TASK INSTRUCTIONS
Return the records that follow, unchanged and complete.

Stored data
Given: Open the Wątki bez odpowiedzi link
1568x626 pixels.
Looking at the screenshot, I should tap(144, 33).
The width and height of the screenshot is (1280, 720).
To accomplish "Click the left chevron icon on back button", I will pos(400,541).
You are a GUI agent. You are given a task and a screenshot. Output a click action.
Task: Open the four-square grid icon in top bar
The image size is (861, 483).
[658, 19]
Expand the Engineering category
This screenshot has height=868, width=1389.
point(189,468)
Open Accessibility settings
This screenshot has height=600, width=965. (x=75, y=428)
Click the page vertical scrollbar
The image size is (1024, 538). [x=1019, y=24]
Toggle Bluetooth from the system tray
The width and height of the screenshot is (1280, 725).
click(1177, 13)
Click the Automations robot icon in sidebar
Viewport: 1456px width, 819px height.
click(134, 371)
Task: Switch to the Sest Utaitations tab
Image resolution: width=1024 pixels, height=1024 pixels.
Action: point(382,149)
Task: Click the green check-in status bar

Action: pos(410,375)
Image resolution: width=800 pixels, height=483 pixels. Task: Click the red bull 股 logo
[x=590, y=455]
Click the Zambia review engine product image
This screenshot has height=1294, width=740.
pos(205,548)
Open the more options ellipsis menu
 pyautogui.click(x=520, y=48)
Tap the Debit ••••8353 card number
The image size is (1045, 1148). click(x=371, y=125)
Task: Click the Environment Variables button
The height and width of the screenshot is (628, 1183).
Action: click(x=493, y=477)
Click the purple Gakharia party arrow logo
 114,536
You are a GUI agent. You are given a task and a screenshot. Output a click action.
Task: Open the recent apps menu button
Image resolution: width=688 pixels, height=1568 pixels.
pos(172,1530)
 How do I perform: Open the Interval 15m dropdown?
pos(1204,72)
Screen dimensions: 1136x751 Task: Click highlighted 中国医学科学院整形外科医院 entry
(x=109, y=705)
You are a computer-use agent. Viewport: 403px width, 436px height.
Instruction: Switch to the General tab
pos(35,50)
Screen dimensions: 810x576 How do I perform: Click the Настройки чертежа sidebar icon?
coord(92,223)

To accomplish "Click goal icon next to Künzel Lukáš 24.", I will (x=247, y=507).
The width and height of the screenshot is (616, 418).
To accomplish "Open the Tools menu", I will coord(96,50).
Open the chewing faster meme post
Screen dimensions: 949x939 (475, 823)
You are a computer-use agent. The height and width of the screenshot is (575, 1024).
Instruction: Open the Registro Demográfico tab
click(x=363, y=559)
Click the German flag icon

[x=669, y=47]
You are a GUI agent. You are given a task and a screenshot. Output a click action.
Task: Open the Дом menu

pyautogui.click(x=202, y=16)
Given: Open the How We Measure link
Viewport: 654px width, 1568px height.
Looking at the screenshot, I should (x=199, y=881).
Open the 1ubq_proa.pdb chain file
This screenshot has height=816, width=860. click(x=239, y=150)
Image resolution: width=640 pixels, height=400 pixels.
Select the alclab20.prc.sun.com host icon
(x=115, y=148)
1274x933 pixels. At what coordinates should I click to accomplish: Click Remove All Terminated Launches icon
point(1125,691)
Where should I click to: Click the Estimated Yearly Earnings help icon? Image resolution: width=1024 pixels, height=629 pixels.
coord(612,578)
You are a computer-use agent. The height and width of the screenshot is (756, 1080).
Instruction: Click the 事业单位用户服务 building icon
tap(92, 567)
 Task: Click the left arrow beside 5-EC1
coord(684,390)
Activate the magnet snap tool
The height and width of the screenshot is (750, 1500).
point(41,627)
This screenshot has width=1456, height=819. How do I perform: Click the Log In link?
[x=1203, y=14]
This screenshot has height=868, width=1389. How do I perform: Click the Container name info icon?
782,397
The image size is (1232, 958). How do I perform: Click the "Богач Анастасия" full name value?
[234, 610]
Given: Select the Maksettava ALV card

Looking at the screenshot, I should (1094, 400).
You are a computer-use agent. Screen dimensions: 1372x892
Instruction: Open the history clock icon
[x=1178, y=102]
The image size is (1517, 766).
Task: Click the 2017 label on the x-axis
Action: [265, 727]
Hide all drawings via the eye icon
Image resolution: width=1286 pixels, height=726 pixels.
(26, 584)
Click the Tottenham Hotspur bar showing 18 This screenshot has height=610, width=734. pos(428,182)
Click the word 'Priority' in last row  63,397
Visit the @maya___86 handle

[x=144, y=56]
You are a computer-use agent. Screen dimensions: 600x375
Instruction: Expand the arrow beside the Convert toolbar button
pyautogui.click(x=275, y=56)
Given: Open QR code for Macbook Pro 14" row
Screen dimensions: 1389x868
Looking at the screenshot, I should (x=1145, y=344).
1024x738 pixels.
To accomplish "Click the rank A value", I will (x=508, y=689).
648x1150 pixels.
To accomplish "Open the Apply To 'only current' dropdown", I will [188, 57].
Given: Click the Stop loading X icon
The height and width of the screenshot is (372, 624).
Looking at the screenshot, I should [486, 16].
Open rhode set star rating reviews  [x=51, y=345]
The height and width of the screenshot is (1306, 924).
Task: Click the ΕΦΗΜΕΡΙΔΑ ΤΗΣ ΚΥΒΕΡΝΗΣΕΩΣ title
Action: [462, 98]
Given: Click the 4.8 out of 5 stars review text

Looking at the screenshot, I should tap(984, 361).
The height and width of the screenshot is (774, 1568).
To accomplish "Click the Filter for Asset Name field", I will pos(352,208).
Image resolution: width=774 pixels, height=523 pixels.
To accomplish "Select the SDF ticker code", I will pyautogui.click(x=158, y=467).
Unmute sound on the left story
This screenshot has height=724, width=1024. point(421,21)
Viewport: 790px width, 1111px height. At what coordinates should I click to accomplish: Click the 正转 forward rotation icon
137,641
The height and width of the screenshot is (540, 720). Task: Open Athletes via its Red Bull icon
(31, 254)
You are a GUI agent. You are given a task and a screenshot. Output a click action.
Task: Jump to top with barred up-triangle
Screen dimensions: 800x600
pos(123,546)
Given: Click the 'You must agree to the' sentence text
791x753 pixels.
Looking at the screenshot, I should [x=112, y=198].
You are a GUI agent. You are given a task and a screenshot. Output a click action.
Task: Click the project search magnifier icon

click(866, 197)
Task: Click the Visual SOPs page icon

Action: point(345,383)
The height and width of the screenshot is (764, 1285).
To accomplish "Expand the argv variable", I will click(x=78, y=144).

SOLUTION FOR THIS TASK
Given: Open the Wątki bez odpowiedzi link
1568x626 pixels.
Looking at the screenshot, I should tap(144, 33).
The width and height of the screenshot is (1280, 720).
To accomplish "Click the left chevron icon on back button", I will pos(400,541).
You are a GUI agent. You are given a task and a screenshot. Output a click action.
Task: Open the four-square grid icon in top bar
The image size is (861, 483).
[658, 19]
Expand the Engineering category
This screenshot has height=868, width=1389.
point(189,468)
Open Accessibility settings
This screenshot has height=600, width=965. (x=75, y=428)
Click the page vertical scrollbar
The image size is (1024, 538). [x=1019, y=24]
Toggle Bluetooth from the system tray
The width and height of the screenshot is (1280, 725).
click(1177, 13)
Click the Automations robot icon in sidebar
Viewport: 1456px width, 819px height.
click(134, 371)
Task: Switch to the Sest Utaitations tab
Image resolution: width=1024 pixels, height=1024 pixels.
Action: point(382,149)
Task: Click the green check-in status bar

Action: pos(410,375)
Image resolution: width=800 pixels, height=483 pixels. Task: Click the red bull 股 logo
[x=590, y=455]
Click the Zambia review engine product image
This screenshot has height=1294, width=740.
pos(205,548)
Open the more options ellipsis menu
 pyautogui.click(x=520, y=48)
Tap the Debit ••••8353 card number
The image size is (1045, 1148). click(x=371, y=125)
Task: Click the Environment Variables button
The height and width of the screenshot is (628, 1183).
Action: click(x=493, y=477)
Click the purple Gakharia party arrow logo
 114,536
You are a GUI agent. You are given a task and a screenshot. Output a click action.
Task: Open the recent apps menu button
Image resolution: width=688 pixels, height=1568 pixels.
pos(172,1530)
 How do I perform: Open the Interval 15m dropdown?
pos(1204,72)
Screen dimensions: 1136x751 Task: Click highlighted 中国医学科学院整形外科医院 entry
(x=109, y=705)
You are a computer-use agent. Viewport: 403px width, 436px height.
Instruction: Switch to the General tab
pos(35,50)
Screen dimensions: 810x576 How do I perform: Click the Настройки чертежа sidebar icon?
coord(92,223)

To accomplish "Click goal icon next to Künzel Lukáš 24.", I will (x=247, y=507).
The width and height of the screenshot is (616, 418).
To accomplish "Open the Tools menu", I will coord(96,50).
Open the chewing faster meme post
Screen dimensions: 949x939 (475, 823)
You are a computer-use agent. The height and width of the screenshot is (575, 1024).
Instruction: Open the Registro Demográfico tab
click(x=363, y=559)
Click the German flag icon

[x=669, y=47]
You are a GUI agent. You are given a task and a screenshot. Output a click action.
Task: Open the Дом menu

pyautogui.click(x=202, y=16)
Given: Open the How We Measure link
Viewport: 654px width, 1568px height.
Looking at the screenshot, I should (x=199, y=881).
Open the 1ubq_proa.pdb chain file
This screenshot has height=816, width=860. click(x=239, y=150)
Image resolution: width=640 pixels, height=400 pixels.
Select the alclab20.prc.sun.com host icon
(x=115, y=148)
1274x933 pixels. At what coordinates should I click to accomplish: Click Remove All Terminated Launches icon
point(1125,691)
Where should I click to: Click the Estimated Yearly Earnings help icon? Image resolution: width=1024 pixels, height=629 pixels.
coord(612,578)
You are a computer-use agent. The height and width of the screenshot is (756, 1080).
Instruction: Click the 事业单位用户服务 building icon
tap(92, 567)
 Task: Click the left arrow beside 5-EC1
coord(684,390)
Activate the magnet snap tool
The height and width of the screenshot is (750, 1500).
point(41,627)
This screenshot has width=1456, height=819. How do I perform: Click the Log In link?
[x=1203, y=14]
This screenshot has height=868, width=1389. How do I perform: Click the Container name info icon?
782,397
The image size is (1232, 958). How do I perform: Click the "Богач Анастасия" full name value?
[234, 610]
Given: Select the Maksettava ALV card

Looking at the screenshot, I should (1094, 400).
You are a computer-use agent. Screen dimensions: 1372x892
Instruction: Open the history clock icon
[x=1178, y=102]
The image size is (1517, 766).
Task: Click the 2017 label on the x-axis
Action: [265, 727]
Hide all drawings via the eye icon
Image resolution: width=1286 pixels, height=726 pixels.
(26, 584)
Click the Tottenham Hotspur bar showing 18 This screenshot has height=610, width=734. pos(428,182)
Click the word 'Priority' in last row  63,397
Visit the @maya___86 handle

[x=144, y=56]
You are a computer-use agent. Screen dimensions: 600x375
Instruction: Expand the arrow beside the Convert toolbar button
pyautogui.click(x=275, y=56)
Given: Open QR code for Macbook Pro 14" row
Screen dimensions: 1389x868
Looking at the screenshot, I should (x=1145, y=344).
1024x738 pixels.
To accomplish "Click the rank A value", I will (x=508, y=689).
648x1150 pixels.
To accomplish "Open the Apply To 'only current' dropdown", I will [188, 57].
Given: Click the Stop loading X icon
The height and width of the screenshot is (372, 624).
Looking at the screenshot, I should [486, 16].
Open rhode set star rating reviews  [x=51, y=345]
The height and width of the screenshot is (1306, 924).
Task: Click the ΕΦΗΜΕΡΙΔΑ ΤΗΣ ΚΥΒΕΡΝΗΣΕΩΣ title
Action: [462, 98]
Given: Click the 4.8 out of 5 stars review text

Looking at the screenshot, I should tap(984, 361).
The height and width of the screenshot is (774, 1568).
To accomplish "Click the Filter for Asset Name field", I will pos(352,208).
Image resolution: width=774 pixels, height=523 pixels.
To accomplish "Select the SDF ticker code", I will pyautogui.click(x=158, y=467).
Unmute sound on the left story
This screenshot has height=724, width=1024. point(421,21)
Viewport: 790px width, 1111px height. At what coordinates should I click to accomplish: Click the 正转 forward rotation icon
137,641
The height and width of the screenshot is (540, 720). Task: Open Athletes via its Red Bull icon
(31, 254)
You are a GUI agent. You are given a task and a screenshot. Output a click action.
Task: Jump to top with barred up-triangle
Screen dimensions: 800x600
pos(123,546)
Given: Click the 'You must agree to the' sentence text
791x753 pixels.
Looking at the screenshot, I should [x=112, y=198].
You are a GUI agent. You are given a task and a screenshot. Output a click action.
Task: Click the project search magnifier icon

click(866, 197)
Task: Click the Visual SOPs page icon

Action: point(345,383)
The height and width of the screenshot is (764, 1285).
To accomplish "Expand the argv variable", I will click(x=78, y=144).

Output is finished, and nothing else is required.